Text extract.
◇ ◇ ◇ ◇

Wow, it's been 21 days since school started and I feel so dead. Hasn't even been a month yet and...wow. I wonder how the freak I'm going to survive this year. My AP teachers tell me that this is just the beginning. I shudder to think what they mean by that.
Today has been..hellish for me. English, everyone was so dead. Oh shit, I have that vocab I have to do. Fuck. Then AP Bio was a total fail. Literally. I got my test back and I was kind of scared. I had hoped that I did well. Turns out my hoping was worthless. I failed miserably. Even with the extra credit that he gave us and mismarked, etc, I was still 2 points away from passing. How sad. In Calculus, I was reminded only about a thousand times of that test on Friday and how every single freaking thing we're doing is on the damn test. Ugh, someone kill me now. Physics lab was fairly easy and fast. I had to pee really badly, went and it was such a sweet relief, like you can't believe LOL. Physics was...eh. I felt stupid and Valeria felt smart LOL. Oh the joys of Physics. I should really do some studying in there. Lunch was meh. US History was boring. He's back ahaha and he expected all the homeworks from us. The thing is, I thought I was ahead by one homework, but the turns out I was behind one homework. FML.

◇ ◇ ◇ ◇

Stored data.
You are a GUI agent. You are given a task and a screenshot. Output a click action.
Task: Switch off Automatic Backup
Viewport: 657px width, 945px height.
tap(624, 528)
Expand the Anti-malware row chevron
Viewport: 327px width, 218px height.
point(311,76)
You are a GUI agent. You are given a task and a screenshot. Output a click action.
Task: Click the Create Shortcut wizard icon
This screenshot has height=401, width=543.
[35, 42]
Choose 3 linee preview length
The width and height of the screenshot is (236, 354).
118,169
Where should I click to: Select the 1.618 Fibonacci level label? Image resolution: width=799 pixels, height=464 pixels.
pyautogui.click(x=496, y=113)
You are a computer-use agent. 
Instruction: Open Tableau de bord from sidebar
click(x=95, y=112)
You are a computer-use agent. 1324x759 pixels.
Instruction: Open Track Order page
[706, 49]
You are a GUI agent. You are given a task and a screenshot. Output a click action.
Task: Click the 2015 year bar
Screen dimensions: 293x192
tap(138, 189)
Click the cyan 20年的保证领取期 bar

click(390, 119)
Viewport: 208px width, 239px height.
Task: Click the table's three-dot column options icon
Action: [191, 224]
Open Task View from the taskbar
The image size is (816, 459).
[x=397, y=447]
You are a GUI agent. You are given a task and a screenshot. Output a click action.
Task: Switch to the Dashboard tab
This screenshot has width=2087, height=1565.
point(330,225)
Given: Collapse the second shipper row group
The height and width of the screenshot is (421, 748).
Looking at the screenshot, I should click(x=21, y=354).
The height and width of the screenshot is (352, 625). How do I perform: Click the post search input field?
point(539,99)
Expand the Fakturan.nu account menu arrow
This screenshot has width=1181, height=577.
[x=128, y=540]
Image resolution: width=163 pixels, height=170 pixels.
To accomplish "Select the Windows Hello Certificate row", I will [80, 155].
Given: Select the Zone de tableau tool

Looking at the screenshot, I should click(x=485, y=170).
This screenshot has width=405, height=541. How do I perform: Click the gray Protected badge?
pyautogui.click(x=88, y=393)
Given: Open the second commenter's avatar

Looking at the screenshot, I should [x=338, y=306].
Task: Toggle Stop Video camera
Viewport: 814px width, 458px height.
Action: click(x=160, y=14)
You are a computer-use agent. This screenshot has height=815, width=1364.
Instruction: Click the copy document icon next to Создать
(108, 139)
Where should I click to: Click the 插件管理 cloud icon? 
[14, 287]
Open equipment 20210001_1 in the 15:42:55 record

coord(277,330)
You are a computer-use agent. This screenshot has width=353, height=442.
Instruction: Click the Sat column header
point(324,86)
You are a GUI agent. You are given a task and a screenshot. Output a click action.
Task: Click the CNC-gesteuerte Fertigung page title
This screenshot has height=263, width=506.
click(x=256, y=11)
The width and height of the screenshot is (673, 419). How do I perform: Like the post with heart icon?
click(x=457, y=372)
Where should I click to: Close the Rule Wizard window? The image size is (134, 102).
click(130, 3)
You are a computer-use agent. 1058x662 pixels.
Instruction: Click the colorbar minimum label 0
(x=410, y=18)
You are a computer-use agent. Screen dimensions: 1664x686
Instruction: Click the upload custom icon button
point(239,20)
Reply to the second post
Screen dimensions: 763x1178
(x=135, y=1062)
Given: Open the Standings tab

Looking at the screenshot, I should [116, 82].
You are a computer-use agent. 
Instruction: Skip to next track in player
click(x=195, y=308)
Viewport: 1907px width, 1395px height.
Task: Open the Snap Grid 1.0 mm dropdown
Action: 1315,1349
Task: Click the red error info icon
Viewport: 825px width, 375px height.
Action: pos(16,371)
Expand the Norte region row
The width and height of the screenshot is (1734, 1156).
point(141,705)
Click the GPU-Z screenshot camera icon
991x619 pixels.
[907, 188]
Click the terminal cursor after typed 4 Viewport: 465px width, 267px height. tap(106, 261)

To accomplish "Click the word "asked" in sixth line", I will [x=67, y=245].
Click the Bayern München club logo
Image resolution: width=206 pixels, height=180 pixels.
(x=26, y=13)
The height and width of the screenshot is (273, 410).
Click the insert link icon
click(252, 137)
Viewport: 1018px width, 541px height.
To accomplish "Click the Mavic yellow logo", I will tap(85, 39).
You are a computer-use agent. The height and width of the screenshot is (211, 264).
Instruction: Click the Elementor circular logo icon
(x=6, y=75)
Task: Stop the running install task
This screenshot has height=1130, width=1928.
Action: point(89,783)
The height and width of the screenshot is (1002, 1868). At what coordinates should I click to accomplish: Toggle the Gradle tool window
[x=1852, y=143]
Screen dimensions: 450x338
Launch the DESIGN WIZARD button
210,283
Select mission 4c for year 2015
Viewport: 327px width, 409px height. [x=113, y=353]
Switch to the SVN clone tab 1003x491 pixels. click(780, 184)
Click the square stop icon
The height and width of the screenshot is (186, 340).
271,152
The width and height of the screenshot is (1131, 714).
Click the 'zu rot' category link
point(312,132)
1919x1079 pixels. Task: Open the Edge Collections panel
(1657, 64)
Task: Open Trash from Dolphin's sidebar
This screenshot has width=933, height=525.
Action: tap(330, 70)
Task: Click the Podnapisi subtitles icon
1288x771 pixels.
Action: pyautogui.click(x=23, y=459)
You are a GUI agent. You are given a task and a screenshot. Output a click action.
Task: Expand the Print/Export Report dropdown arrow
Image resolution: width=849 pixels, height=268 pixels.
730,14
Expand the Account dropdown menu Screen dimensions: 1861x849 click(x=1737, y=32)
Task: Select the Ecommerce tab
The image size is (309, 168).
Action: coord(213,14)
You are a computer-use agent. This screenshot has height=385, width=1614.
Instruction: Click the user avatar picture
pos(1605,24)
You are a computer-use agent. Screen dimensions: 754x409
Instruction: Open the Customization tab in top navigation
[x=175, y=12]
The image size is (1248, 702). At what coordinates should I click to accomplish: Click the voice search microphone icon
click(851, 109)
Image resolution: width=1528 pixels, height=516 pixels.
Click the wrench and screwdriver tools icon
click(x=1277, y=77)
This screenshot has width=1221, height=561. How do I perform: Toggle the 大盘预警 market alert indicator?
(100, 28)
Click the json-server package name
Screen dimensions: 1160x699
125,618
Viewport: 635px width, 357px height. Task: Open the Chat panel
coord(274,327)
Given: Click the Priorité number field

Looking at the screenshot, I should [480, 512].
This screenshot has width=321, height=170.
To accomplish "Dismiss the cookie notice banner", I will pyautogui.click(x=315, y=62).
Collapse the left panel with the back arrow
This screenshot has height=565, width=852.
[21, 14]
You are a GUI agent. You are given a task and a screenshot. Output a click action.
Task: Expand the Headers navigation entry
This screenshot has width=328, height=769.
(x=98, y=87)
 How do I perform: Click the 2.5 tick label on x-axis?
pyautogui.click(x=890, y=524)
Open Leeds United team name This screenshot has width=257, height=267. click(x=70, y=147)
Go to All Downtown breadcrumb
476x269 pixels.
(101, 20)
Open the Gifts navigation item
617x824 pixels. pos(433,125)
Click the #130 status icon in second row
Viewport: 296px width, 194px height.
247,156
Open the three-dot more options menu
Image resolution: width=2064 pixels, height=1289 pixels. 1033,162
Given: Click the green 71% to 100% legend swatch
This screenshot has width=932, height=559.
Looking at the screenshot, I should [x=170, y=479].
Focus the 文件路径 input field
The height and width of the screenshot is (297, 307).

◇ ◇ ◇ ◇

Tasks to perform.
1) Condense the paragraph of the school diary entry beginning "Today has been..hellish" into a bulleted list that keeps its main facts.
2) Extend the school diary entry with a further paragraph that picks up after its final sentence.

Task responses.
1)
- English: everyone seemed lifeless, and I still have a vocabulary assignment to do.
- AP Bio: I failed the returned test. Even with the extra credit and the mismarked items, I was 2 points short of passing.
- Calculus: I was reminded constantly of Friday's test, which covers everything we are doing.
- Physics lab: it was fairly easy and fast, and a much-needed restroom break was a great relief.
- Physics: I felt stupid while Valeria felt smart, and I should study more in that class.
- Lunch: unremarkable.
- US History: the class was boring. The teacher returned and expected all the homework, and I turned out to be one assignment behind rather than one ahead.

2)
That was that. I met vicky at Dekalb today to go to Coney Island. Don't ask why, we felt like it. More like I did cause she couldn't think of where to go-what a smarty. She was there since 3PM but I didn't know that. She was sitting upstairs while I was down on the platform waiting for her. How stupid were we ? Ahaha. So we go and we talk and talk and stuff on the train ride there and also at the McDonald's we were eating at. It was a nice afternoon but our afternoon had barely begun. I wanted ice cream. vicky said that the McDonald's ice cream sucked so we decided to go to Dunkin' Donuts/Baskin Robins. It was loads better. I got a double scoop while she got a single scoop cause I'm a fatass like that. Not my fault I wanted to try 2 flavors. I got the gold medal ribbon and vanilla while vicky got rocky road.
We then both head for the beach cause it was fairly sunny and it beats sitting at Dunkin Donuts, full of weirdos. We walk down the beach and finish our ice cream. Well, vicky does. And SO SMART OF HER, it was windy and guess what ? She decides to POUR the melted ice ceam into the trash can. Without warning, the ice cream travels with the wind and lands on my shoe snd jeans. Remember what flavor she had ? ROCKY ROADS ICE CREAM. CHOCOLATE. I HAD FREAKING DOODOO ON MY JEANS. And you know what she was doing the whole time ? LAUGHING. She's so nice, aint she ? Oh, and pictures-my dad's kind of watching me right now so I guess I'll post some tomorrow, I don't know. I just woke up from a nap and I may be a bit cranky. Just a tad bit...I WANT SLEEP.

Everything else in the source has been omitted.